Мы не будем удивлены, убедившись, что представление о нем развивается преимущественно в низах общества; здесь оно становится даже преобладающим. Гиппократ в своем замечательном по широте взглядов сочинении «О священной болезни» борется с предрассудками людей, воображающих, что болезненное состояние души, заставляющее людей вскакивать по ночам с постели, – последствие «наваждения героев». Полемику в другом роде имеем мы у баснописца Бабрия, писавшего в самую эпоху расцвета магии и вампиризма: у него герой является во сне своему почитателю: «О благе моли ты богов, мы же посылаем только зло; поэтому, если тебе понадобится зло, обращайся смело к нам: зол мы пошлем тебе много, даже если ты попросишь только об одном». Шутливая греческая поговорка, которой человек отклонял от себя подозрение в злом умысле – «я не из этих героев» – тоже свидетельствует о наличности класса принципиально, так сказать, злых героев. Интересно присмотреться к их деятельности – причем мы, повторяю, оставляем в стороне наказания, посылаемые добрыми героями за понесенные ими оскорбления (героя Анагира, например, за порубку его священной рощи), которое обыкновенно с нею смешивают.

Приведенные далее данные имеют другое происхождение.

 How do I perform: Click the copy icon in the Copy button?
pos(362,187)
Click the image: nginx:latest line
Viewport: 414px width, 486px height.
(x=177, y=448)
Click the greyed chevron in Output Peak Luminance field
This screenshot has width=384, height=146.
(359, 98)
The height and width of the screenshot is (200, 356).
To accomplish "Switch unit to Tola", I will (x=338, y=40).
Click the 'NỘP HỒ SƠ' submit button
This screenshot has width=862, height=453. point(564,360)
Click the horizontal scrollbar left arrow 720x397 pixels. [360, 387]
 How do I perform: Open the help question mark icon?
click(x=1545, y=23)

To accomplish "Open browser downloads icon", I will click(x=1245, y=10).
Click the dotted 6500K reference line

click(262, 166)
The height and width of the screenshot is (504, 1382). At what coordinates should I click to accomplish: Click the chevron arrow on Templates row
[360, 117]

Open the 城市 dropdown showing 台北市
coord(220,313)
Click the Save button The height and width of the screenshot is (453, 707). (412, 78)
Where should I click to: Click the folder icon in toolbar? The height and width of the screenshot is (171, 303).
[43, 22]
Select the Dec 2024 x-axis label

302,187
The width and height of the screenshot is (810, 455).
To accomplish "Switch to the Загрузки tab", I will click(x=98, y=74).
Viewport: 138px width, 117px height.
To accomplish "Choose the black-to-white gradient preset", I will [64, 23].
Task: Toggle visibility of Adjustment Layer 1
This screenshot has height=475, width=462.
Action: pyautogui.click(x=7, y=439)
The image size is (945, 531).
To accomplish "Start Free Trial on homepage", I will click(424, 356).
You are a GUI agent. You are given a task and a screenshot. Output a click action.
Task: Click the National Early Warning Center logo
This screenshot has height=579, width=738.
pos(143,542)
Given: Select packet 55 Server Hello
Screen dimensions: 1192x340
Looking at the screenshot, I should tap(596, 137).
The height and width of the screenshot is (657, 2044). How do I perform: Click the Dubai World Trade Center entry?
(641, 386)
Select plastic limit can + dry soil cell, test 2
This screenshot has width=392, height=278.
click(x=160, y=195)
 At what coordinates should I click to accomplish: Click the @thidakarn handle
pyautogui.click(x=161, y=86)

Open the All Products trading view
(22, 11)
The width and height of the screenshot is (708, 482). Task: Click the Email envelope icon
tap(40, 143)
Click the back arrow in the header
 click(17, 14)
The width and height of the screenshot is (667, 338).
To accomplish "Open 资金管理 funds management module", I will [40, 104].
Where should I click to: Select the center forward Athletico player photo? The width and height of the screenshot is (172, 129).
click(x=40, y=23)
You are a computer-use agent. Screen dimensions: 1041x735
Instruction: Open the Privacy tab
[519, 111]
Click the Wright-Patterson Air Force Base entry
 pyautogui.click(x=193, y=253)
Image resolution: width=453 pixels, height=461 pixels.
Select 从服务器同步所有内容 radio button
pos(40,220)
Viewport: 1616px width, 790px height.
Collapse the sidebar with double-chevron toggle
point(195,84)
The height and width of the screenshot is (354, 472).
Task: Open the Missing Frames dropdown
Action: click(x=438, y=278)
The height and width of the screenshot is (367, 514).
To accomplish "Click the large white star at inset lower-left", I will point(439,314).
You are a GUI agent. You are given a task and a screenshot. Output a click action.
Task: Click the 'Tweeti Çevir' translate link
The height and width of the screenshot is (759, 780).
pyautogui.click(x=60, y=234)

В южноиталийском городе Темесе стало одно время появляться по ночам страшное существо, все черное и облаченное в волчью шкуру: бросаясь на прохожих, оно душило их до смерти. Никакие меры не помогали, стали уже помышлять о том, чтобы покинуть всей общиной нечистое место. Все же решили предварительно вопросить дельфийский оракул. Оракул ответил, что чудовище – дух Ликаса, забредшего некогда в Темесу, совершившего здесь насилие над девушкой и за это убитого возмущенными жителями. Он ответил далее, что Ликас успокоится не раньше, чем ему как герою будет воздвигнуто капище и будет ежегодно отдаваема самая прекрасная девушка в городе. После этого прошло несколько лет; ночные нападения прекратились, темесейцы могли оставаться в своем городе, но и ужасный ежегодный выкуп уплачивался исправно. Но вот в 170 г. в Темесу пожаловал некто Евфим, уроженец соседних италийских Локров, на обратном пути из Олимпии, где он победил в кулачном бою; это было как раз тогда, когда новая жертва в капище Ликаса ждала своего мучителя. Захотелось ему проведать «темесейского героя»; он дал себя отвести в капище. Вид несчастной девушки внушил ему и сострадание, и любовь: он дождался ночи, и когда «герой» пришел, он был неприятно поражен, увидев перед собой вместо обычной легкой и сладкой добычи кулачного бойца. Но Евфим не дал ему опомниться: вступив с ним немедленно в бой, он выгнал Ликаса из храма, преследовал до взморья и загнал наконец в святую пучину, обезвреживающую всякую нечисть. Тогда он вернулся, отпраздновал свадьбу с освобожденной красавицей и жил с ней счастливо до глубокой старости; а затем, не изведав смерти, и сам стал героем.